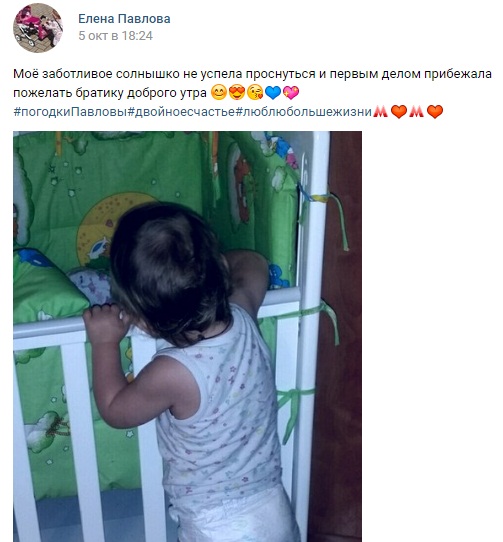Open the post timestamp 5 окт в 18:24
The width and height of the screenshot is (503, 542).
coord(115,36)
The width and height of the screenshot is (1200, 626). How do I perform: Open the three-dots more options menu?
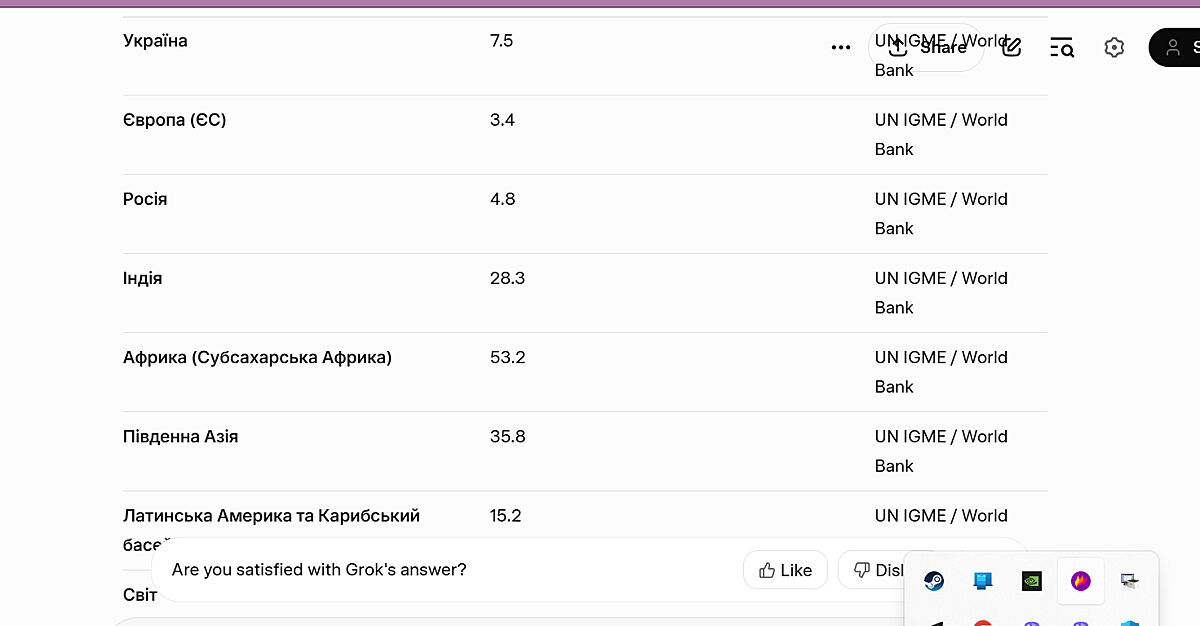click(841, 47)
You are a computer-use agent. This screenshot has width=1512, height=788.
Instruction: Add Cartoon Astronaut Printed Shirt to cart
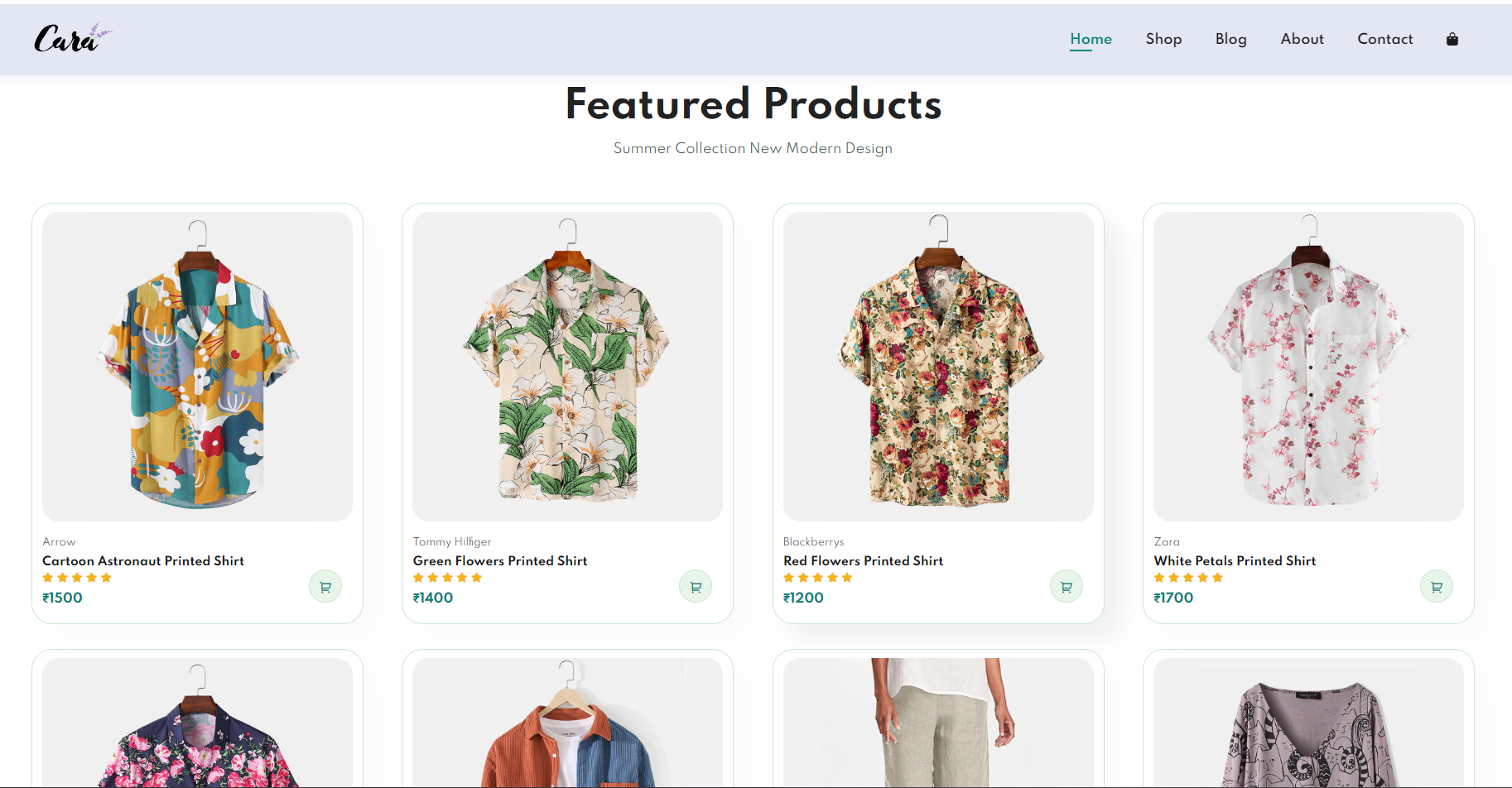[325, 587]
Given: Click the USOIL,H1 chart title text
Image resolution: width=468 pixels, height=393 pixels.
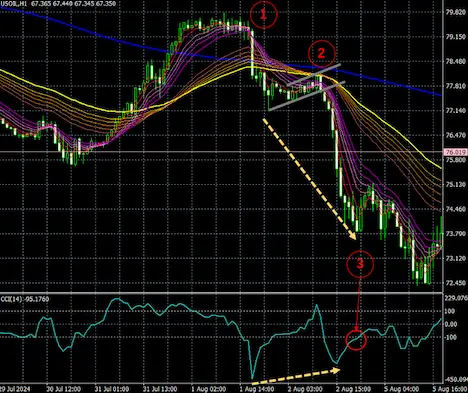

+===+

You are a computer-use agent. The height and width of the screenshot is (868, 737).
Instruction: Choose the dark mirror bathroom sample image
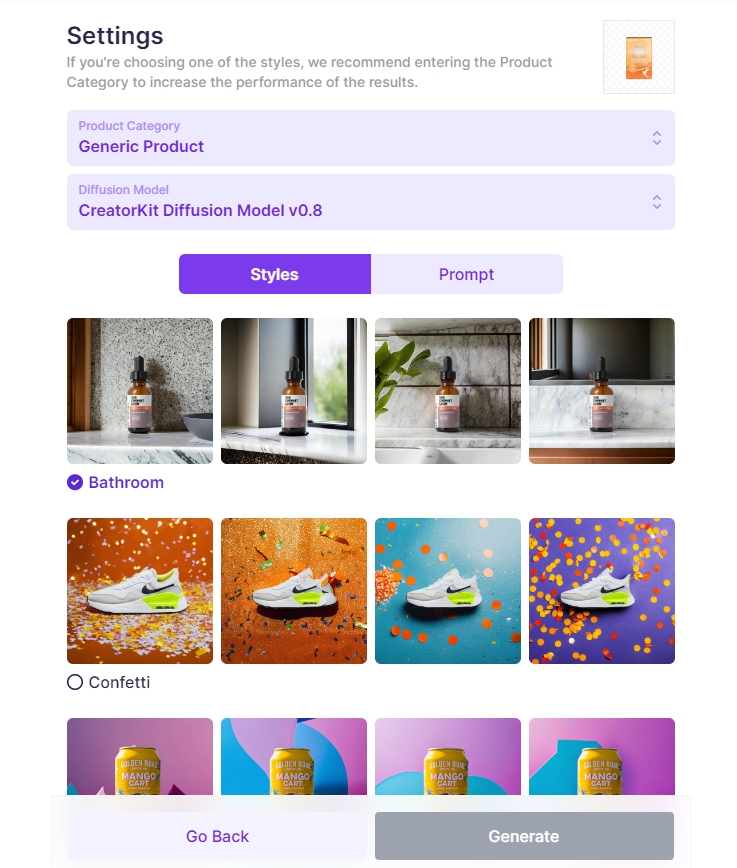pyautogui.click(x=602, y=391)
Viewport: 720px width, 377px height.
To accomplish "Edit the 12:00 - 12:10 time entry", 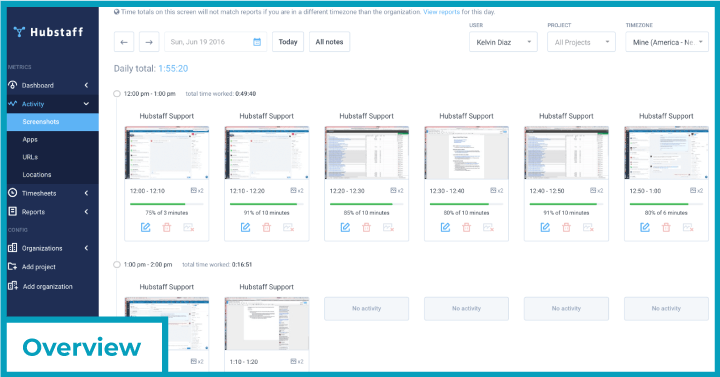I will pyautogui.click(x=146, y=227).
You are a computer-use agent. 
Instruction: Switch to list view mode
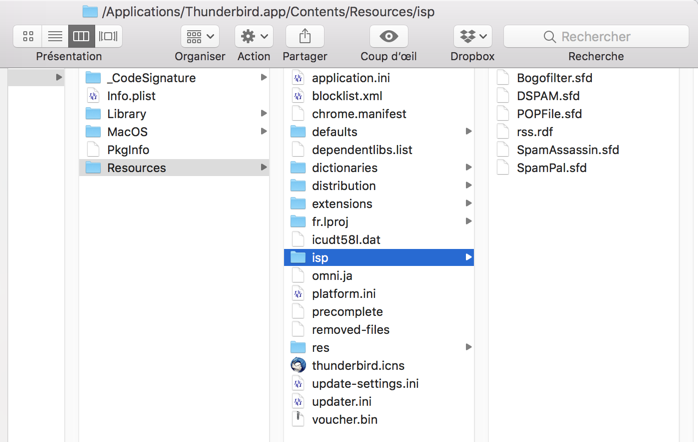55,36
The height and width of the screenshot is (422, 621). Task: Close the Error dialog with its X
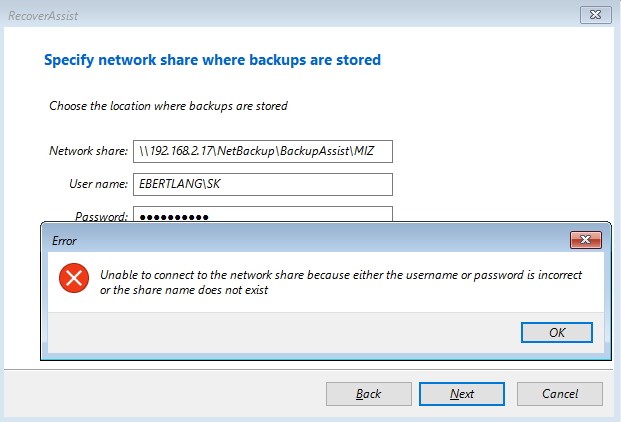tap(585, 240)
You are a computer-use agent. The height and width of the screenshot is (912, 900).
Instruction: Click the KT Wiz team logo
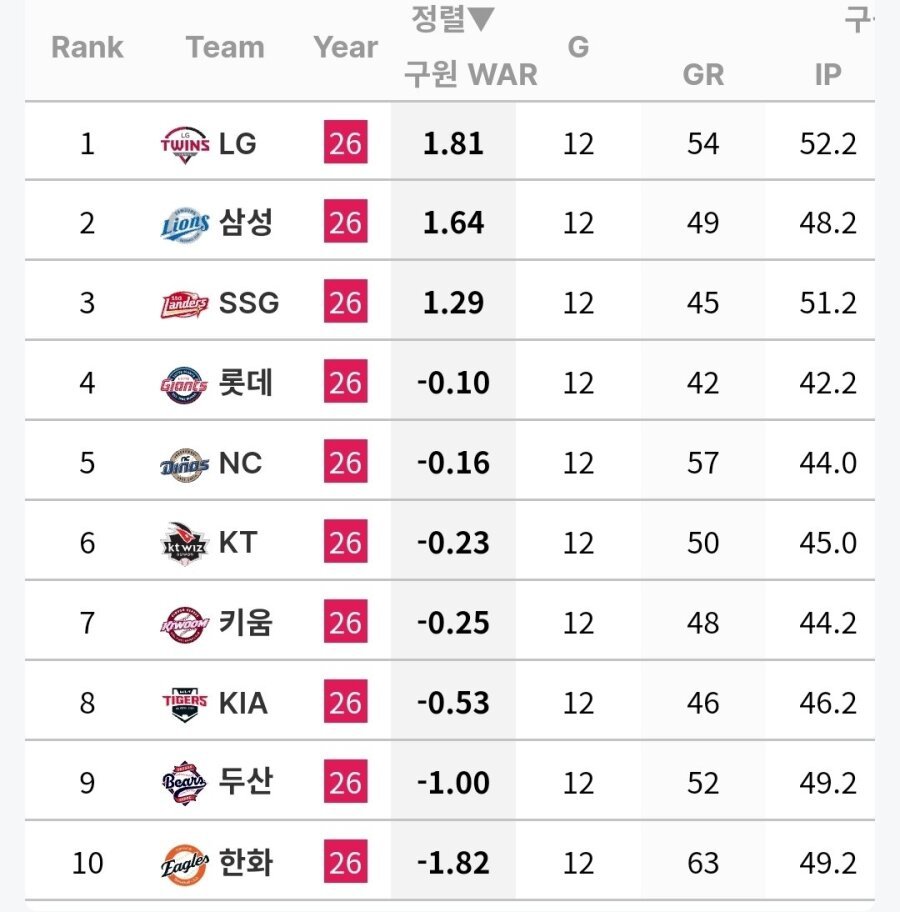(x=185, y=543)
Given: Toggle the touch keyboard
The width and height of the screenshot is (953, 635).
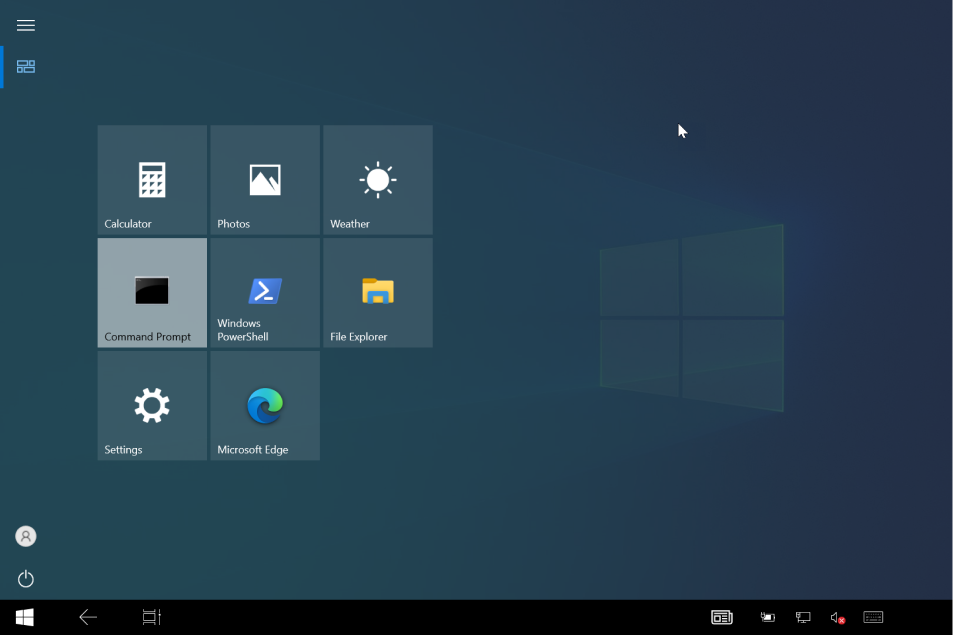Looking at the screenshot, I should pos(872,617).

+===+

• _Your instructions_
Find the lines in the records that include the string "Given", and reply with how many there are, nothing more.

• _Solution to the exercise_
2